The URL of this article is: http://globalresearch.ca/articles/ENG504A.html


Coinciding with the re-election of George Bush we have seen a significant and strategic shift in US China policy. The shift involves a major upgrade of the US military security relationship with Japan. It portends major consequences for the dollar and world economic growth. Not surprisingly, the shift coincides with the near frantic efforts by China to secure energy security, particularly in oil and natural gas, through major deals with Iran, Russia, Canada and Venezuela, sometimes referred to as the BRIC alliance group of states.

The March visit to Tokyo, Seoul and Beijing by Secretary of State Condoleezza Rice, underscored the new Administration policy of trying to set Japan into motion against the growing economic and political clout of China in the region. The consequences of a new and deepening strategic opposition between China and Japan for world economic and financial health are potentially considerable.

In Tokyo March 21 Rice declared that Japan would be the ‘umbrella’ for US policy (read Trojan Horse) in Asia, since both Tokyo and Washington "have already chosen a common set of values and understandings" (sic). She went on to cite the "rise of China as a new factor in global politics." True enough, but the tone was markedly negative in comparison to US China policy since September 2001. "The internal evolution of China is still undefined" Rice added, naming "issues of freedom of religion, human rights…Taiwan" as "matters of concern that could take a wrong turn." She stated, provocatively, "we want to prod, push and persuade China…" The fact that she chose Tokyo to deliver the remarks was no doubt understood clearly enough in Beijing. Washington has put China squarely and openly on its radar screen for potential "regime change" and other fine things.

During her Asia tour Rice repeatedly stressed that Washington would back Japan in the region and supported the Japanese desire for permanent UN Security Council veto status. In Tokyo she called on Japan and other countries in the region to unite and demand that China "eventually embrace democracy." She openly opposed the recent effort of the European Union to lift the 1989 arms embargo on China as well, and warned of a new Chinese threat against Taiwan.

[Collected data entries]
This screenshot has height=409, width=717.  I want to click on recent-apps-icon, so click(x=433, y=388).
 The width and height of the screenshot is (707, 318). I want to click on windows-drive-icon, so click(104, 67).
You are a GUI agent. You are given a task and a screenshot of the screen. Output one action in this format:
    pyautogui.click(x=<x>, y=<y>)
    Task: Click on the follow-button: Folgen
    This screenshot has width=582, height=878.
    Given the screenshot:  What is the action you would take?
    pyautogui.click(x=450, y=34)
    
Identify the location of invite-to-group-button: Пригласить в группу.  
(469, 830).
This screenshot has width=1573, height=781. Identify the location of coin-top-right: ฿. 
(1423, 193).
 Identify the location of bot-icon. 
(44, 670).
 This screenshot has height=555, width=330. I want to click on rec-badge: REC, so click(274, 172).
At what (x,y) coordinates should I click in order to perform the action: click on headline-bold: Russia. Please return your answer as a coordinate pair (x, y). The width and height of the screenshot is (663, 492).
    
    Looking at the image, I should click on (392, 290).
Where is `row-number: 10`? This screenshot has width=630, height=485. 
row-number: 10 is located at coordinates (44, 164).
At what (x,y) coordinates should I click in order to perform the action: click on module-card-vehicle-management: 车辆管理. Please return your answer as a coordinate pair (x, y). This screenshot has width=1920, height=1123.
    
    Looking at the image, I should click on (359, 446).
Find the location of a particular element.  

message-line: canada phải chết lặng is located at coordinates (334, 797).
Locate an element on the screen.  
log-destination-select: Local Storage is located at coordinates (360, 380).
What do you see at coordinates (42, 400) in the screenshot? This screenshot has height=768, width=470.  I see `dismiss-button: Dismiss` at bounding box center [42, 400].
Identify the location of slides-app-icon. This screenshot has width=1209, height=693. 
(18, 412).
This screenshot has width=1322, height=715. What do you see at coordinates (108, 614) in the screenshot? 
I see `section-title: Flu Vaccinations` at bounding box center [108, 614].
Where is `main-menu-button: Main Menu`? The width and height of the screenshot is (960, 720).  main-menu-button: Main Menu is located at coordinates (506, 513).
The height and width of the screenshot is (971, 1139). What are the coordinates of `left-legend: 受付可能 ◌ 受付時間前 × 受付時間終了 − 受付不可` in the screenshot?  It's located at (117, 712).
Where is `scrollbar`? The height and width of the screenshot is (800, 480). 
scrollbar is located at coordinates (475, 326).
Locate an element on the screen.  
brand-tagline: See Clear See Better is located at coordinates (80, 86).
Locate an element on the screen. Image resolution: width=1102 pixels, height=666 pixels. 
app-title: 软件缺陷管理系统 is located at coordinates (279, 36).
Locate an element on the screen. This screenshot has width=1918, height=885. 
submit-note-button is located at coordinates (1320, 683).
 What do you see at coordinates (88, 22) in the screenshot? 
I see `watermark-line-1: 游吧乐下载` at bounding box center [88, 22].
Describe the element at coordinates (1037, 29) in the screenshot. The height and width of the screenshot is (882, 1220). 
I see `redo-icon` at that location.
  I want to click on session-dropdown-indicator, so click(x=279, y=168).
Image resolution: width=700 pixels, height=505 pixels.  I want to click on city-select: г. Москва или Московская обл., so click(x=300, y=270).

What this task involves:
Write the next few paragraphs of the article on the shift in US China policy, picking up after its last sentence.

Result below:
Not surprising, Washington is moving in a classic balance of power style to set Japan, the weaker of two rivals, in motion, in order to counter the growing influence of China, the larger rival, in the enormously important Pacific region. Last December, under US "encouragement" the Koizumi government issued its 10-year defense program which for the first time openly named China as a potential threat. Two months after, in February, Japan explicitly agreed with Washington that the Taiwan Strait was a "common strategic concern" of Washington and Tokyo.

This is the first time Japan has involved itself so directly in the postwar period in the Taiwan issue, and was, not surprisingly, viewed in Beijing as a brazen interference in China’s internal affairs. To add oil to the fire, on February 9 Tokyo announced the Japanese Coast Guard would officially take control of the disputed Senkaku Islands (Diaoyo in Chinese). As well Japan was the only major nation outside the USA to oppose the EU plans to end the China arms embargo.

Washington has repeatedly urged Japan to rearm and increase its military profile, as well as promising Taiwan that should China use force to prevent a Taiwan declaration of independence, the US would go to war on its behalf. Little wonder that anti-American sentiment in the region is rising.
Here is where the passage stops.